Sesuai kebijakan satu harga Bahan Bakar Minyak (BBM) yang ditekan oleh Presiden Jokowi di Papua merupakan suatu hal yang mutlak dilakukan untuk mewujudkan sila kelima Pancasila sekaligus mendorong perekonomian Papua ke arah yang lebih baik.
Namun, dalam praktiknya, Presiden Joko Widodo (Jokowi) menyadari, untuk mewujudkan kebijakan satu harga BBM tersebut dibutuhkan biaya logistik yang cukup besar untuk menyalurkan BBM tersebut ke wilayah Papua yang masih sulit dijangkau oleh layanan transportasi umum.
Dirut Pertamina, sebagaimana yang sebelumnya dilaporkan bila kebijakan tersebut diterapkan di Papua, maka Pertamina akan menderita kerugian sebesar Rp 800 miliar. Meskipun demikian, Presiden Jokowi bertekad untuk mewujudkan kebijakan tersebut dan menginstruksikan Pertamina untuk mencari solusinya.
Diketahui salah satunya solusinya yang disebutkan Presiden ialah dengan melakukan subsidi silang dengan memanfaatkan kompensasi dari usaha-usaha milik Pertamina lainnya.
“Saya sampaikan, ini bukan masalah untung dan rugi. Ini masalah keadilan sosial bagi seluruh rakyat Indonesia. Jumlah Rp800 miliar itu terserah dicarikan subsidi silang dari mana, itu urusan Pertamina. Tapi yang saya mau ada keadilan bagi seluruh rakyat Indonesia. Sehingga harganya sekarang di seluruh kabupaten yaitu Rp6.450 per liter untuk premium,” sebut Jokowi seperti yang disampaikan Tim Komunikasi Presiden, Selasa (18/10/2016).
Presiden Jokowi juga meyakini, Pertamina pasti mampu mengemban tugas ini dengan baik melalui efisiensi tanpa mengurangi keuntungan yang ada. Terlebih bila mengingat kemudahan-kemudahan yang telah diberikan pemerintah kepada Pertamina dalam menjalankan bisnisnya.
“Sebagai BUMN, Pertamina juga sudah banyak memperoleh hak-hak istimewa untuk berbisnis. Jadi wajar pemerintah memerintahkan untuk mengemban tugas mewujudkan keadilan di harga BBM,” lanjutnya.
Tentunya upaya mewujudkan kebijakan BBM satu harga di Papua dan Papua Barat tersebut tidak melulu menjadi tanggung jawab pemerintah dan BUMN saja, tapi juga memerlukan kerja sama dari berbagai pihak.
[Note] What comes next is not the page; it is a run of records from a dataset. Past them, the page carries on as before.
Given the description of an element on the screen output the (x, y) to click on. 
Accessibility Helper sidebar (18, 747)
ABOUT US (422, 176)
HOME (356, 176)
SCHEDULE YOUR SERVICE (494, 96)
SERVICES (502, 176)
Pemerintah daerah misalnya, Presiden meminta pemerintah daerah untuk turut berperan serta mengawasi pelaksanaan kebijakan tersebut di lapangan.
“Kadang-kadang kebijakan itu pelaksanaan di lapangan tidak diikuti. Bisa terjadi salah pengertian. Kapolda di sini juga harus ikut mengawasi betul-betul harga itu memang sampai di masyarakat,” ungkapnya.
Tidak hanya itu, Presiden jokowi juga meminta Pertamina untuk menyoroti harga BBM di tingkat penyalur dan pengecer. Presiden tidak menginginkan terjadinya kenaikan harga yang terlalu besar bila BBM tersebut telah sampai di tangan masyarakat.
“Saya juga titip, harga di APMS (Agen Penyalur Minyak dan Solar) saya harapkan juga sama ketika sampai di masyarakat. Jangan sampai nanti dibeli segelintir orang untuk dijual lagi dengan harga yang berbeda. Itu yang saya tidak mau. Harganya harus harga di masyarakat, jadi cara penyalurannya harus benar,” pungkasnya.